Sus primeras pinturas son paisajes de los Montes Tatras, y luego reflejan la influencia de la Joven Polonia. Posteriormente se vuelca en el dibujo de figuras humanas deformes y “demoníacas”, influenciadas por Goya, Beardley y Rops. Participa como pintor y fotógrafo en una expedición antropológica a Papúa Nueva Guinea y de regreso se une al grupo de los “formistas” o expresionistas polacos, escribiendo, entre otros ensayos, su teoría de la “Forma Absoluta” que, para él, es simbólica y existencial.
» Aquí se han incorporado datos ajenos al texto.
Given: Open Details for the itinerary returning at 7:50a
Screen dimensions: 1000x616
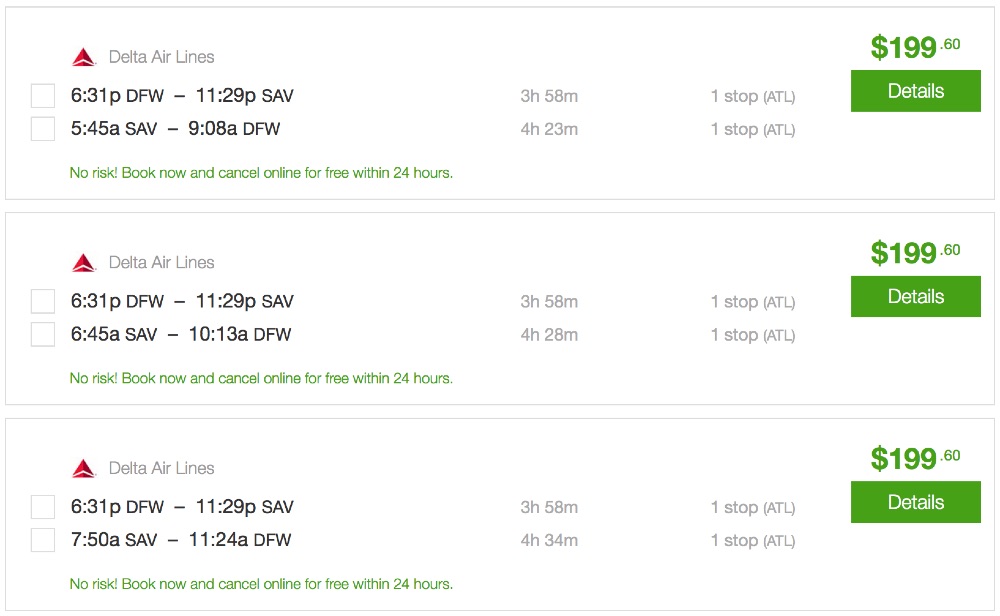Looking at the screenshot, I should tap(915, 502).
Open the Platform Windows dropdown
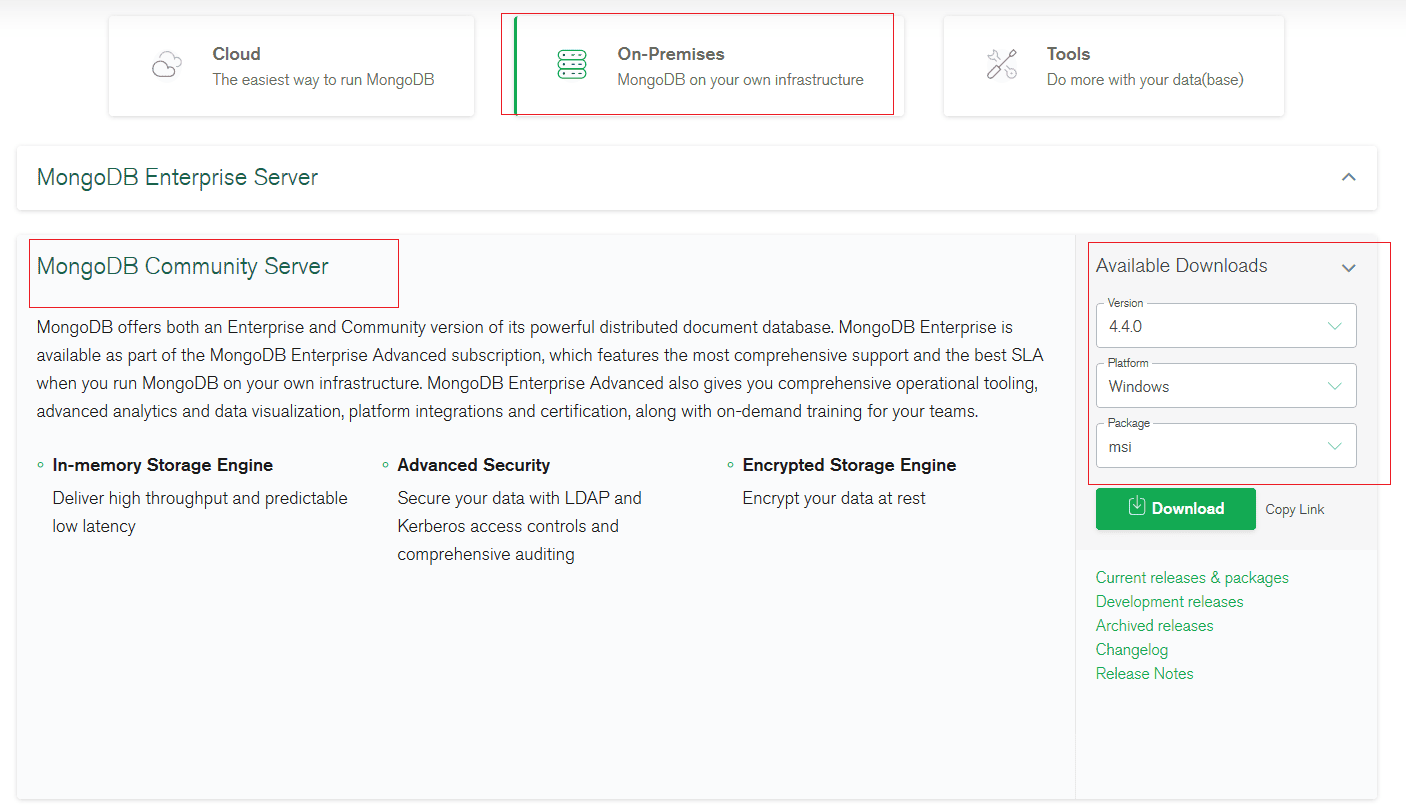The width and height of the screenshot is (1406, 811). click(x=1225, y=386)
Dramaturgo que produjo entre 30 y 40 obras (1918-1925) precursoras del Teatro de Absurdo, en las que tramas y personajes son retorcidos y grotescos, de ritmo rápido, circunstancias catastróficas y superposiciones temporales, con un lenguaje original y simbólico que manifiesta las angustias de la modernización y mecanización de la vida. Destacan “La gallina acuática”, “El loco y la monja”, “La madre”, “Sonata de Belcebú” y “Los zapateros”, que desde 1950 se sostienen en los repertorios.
Sus novelas, violentas en forma y discurso, poseen fuertes cargas filosóficas y psicológicas que hablan de la crisis de la modernidad, el sentido del arte, las maquinaciones sociopolíticas y satirizan la Polonia nacionalista y populista, destacando “Adiós al otoño” e “Insaciabilidad”.
También escribió numerosos artículos y ensayos filosóficos. Es considerado un autor complejo, en el que convergen distintos movimientos vanguardistas de la entreguerras.
Se suicidó en Jeziory el 18 de septiembre de 1939.